Text passage:
┌────────

Demonstrators protesting Columbus Day and violence toward Native people toppled statues of former presidents Abraham Lincoln and Theodore Roosevelt in downtown Portland, Oregon last night. The action was part of a larger, nation-wide movement dubbed “Indigenous Peoples Day of Rage” and led by an anonymous self-described group of “radical Indigenous organizers.

According to the Associated Press, demonstrators used chains and a blowtorch to pull down the equestrian bronze of Roosevelt around 9pm, and toppled Lincoln’s statue a few minutes later. They spray painted the base of the Lincoln monument with the words “Dakota 38,” a reference to the 38 members of the Dakota people who were hanged under the president’s orders in 1862.

The organizers of “Indigenous Peoples Day of Rage” have not yet responded to Hyperallergic’s email request for comment.

└────────

Activity 1:
Copy the lines of the entries starting with the first line and going on through the line with "I want to click". Leave the pictures out.
The text and the entries are unrelated to each other.

Data provided:
┌────────

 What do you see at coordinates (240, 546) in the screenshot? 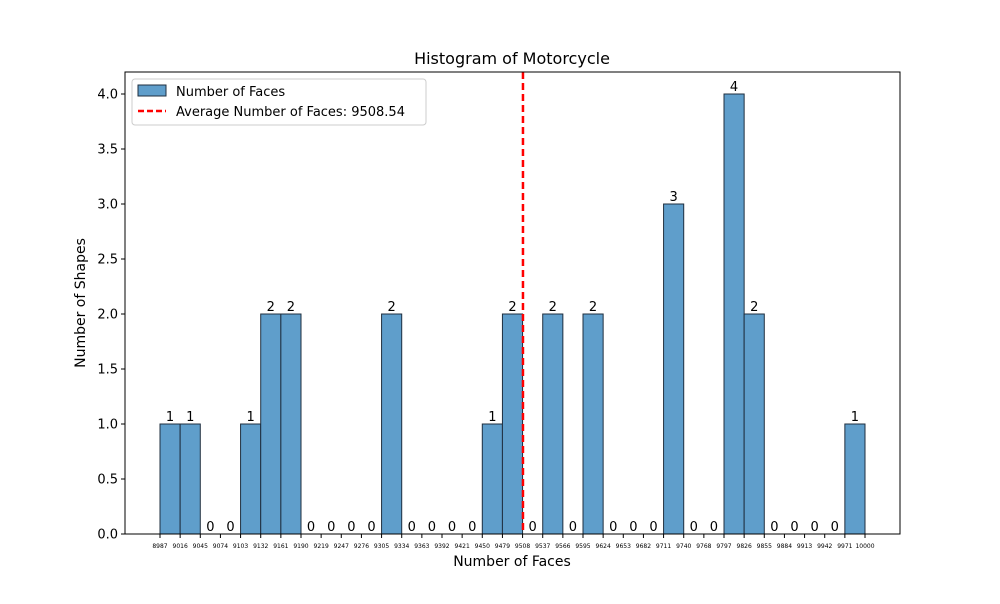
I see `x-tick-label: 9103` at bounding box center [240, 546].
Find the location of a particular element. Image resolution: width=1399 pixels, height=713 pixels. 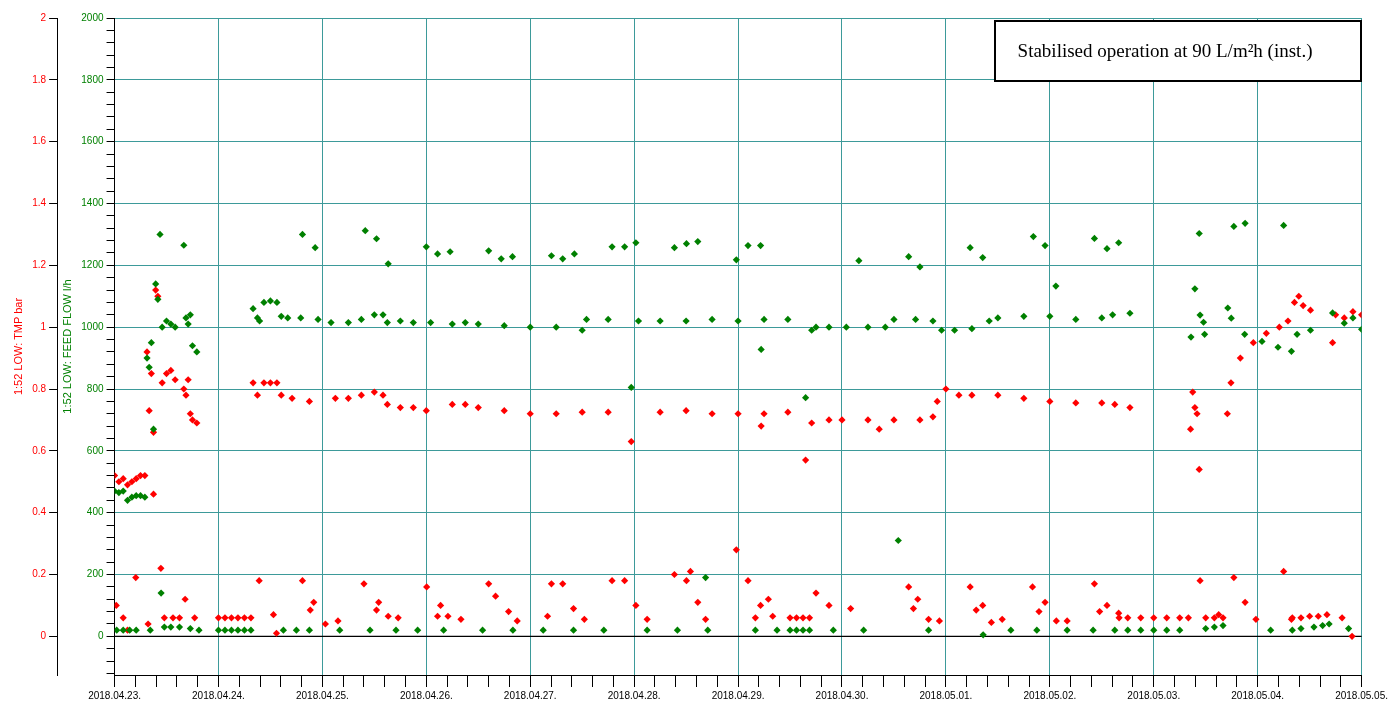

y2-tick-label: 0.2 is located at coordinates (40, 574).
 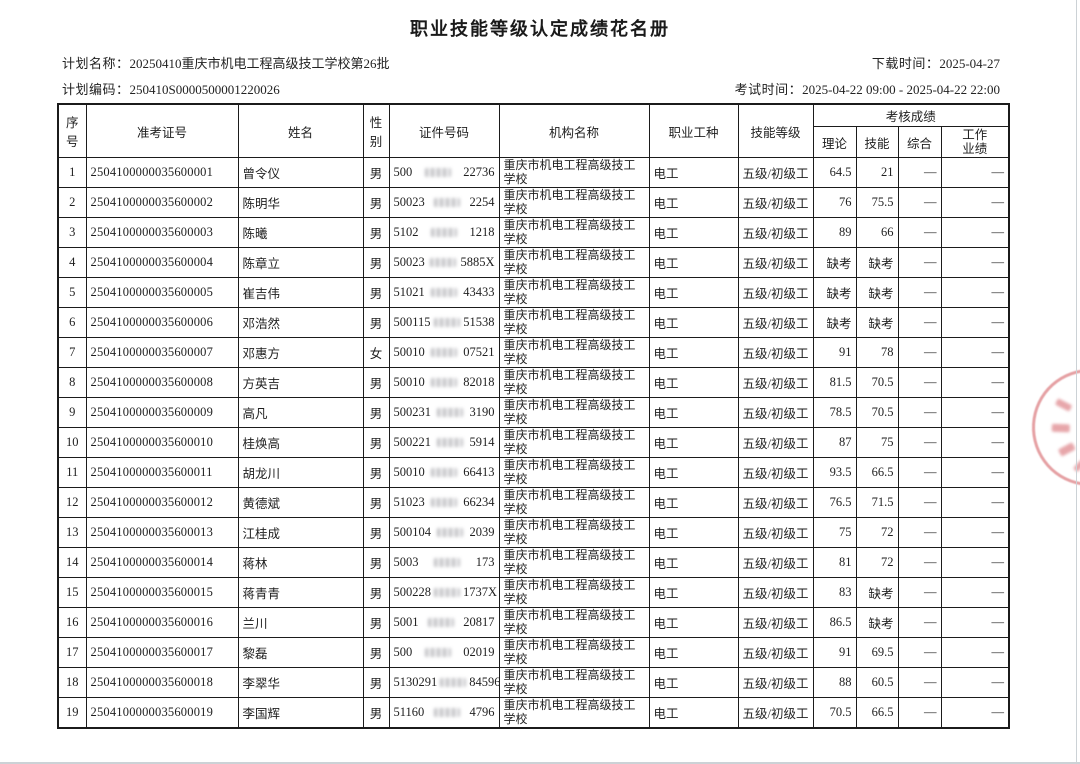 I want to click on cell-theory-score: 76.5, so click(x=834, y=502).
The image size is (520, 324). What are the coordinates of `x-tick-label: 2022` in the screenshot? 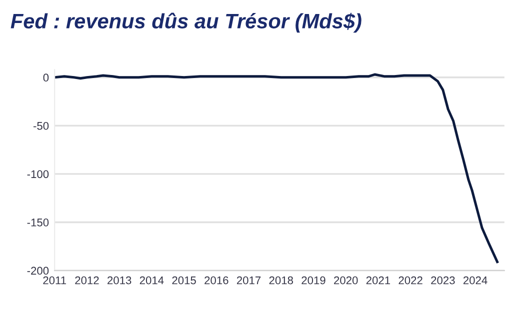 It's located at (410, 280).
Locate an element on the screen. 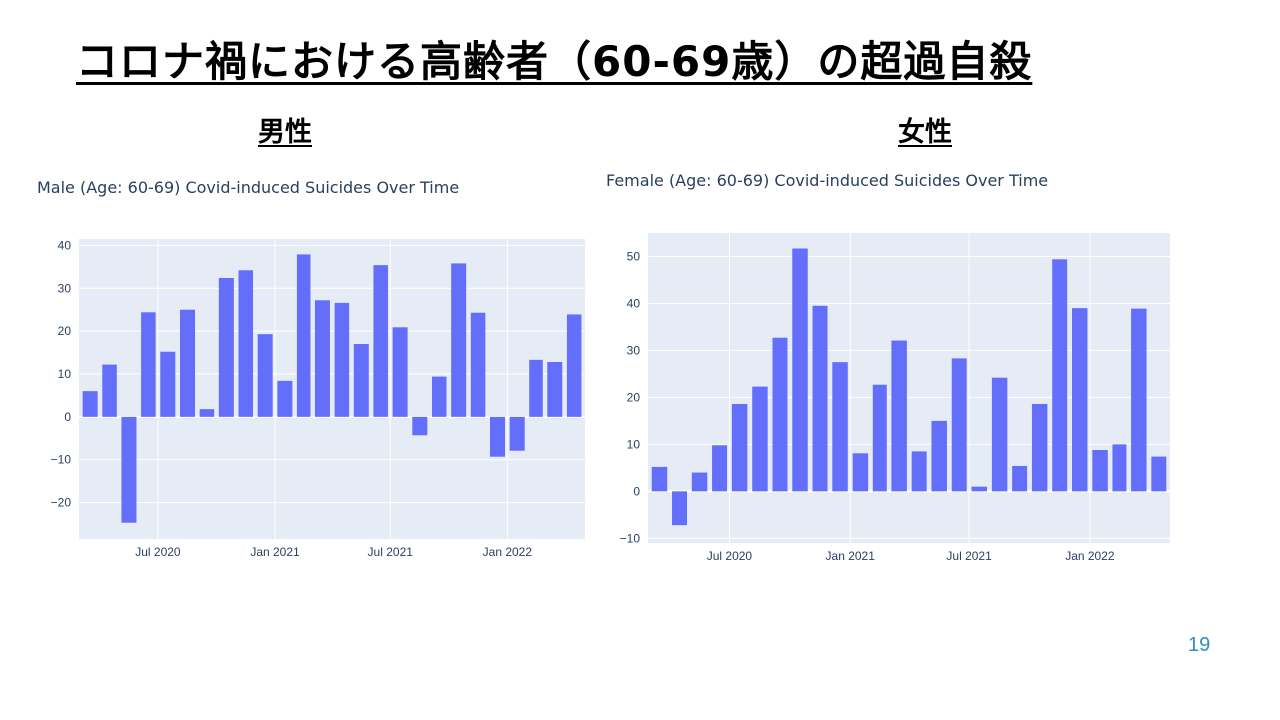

└────────

Activity 2:
Rewrite the passage about the toppled Portland statues, starting with "According to the" and going on through "request for comment.", switching "chains" to "ropes".

Task solution 1:
 What do you see at coordinates (240, 546) in the screenshot? 
I see `x-tick-label: 9103` at bounding box center [240, 546].
Find the location of a particular element. Image resolution: width=1399 pixels, height=713 pixels. 

y2-tick-label: 0.2 is located at coordinates (40, 574).
  I want to click on cell-theory-score: 76.5, so click(x=834, y=502).

Task solution 2:
According to the Associated Press, demonstrators used ropes and a blowtorch to pull down the equestrian bronze of Roosevelt around 9pm, and toppled Lincoln’s statue a few minutes later. They spray painted the base of the Lincoln monument with the words “Dakota 38,” a reference to the 38 members of the Dakota people who were hanged under the president’s orders in 1862.

The organizers of “Indigenous Peoples Day of Rage” have not yet responded to Hyperallergic’s email request for comment.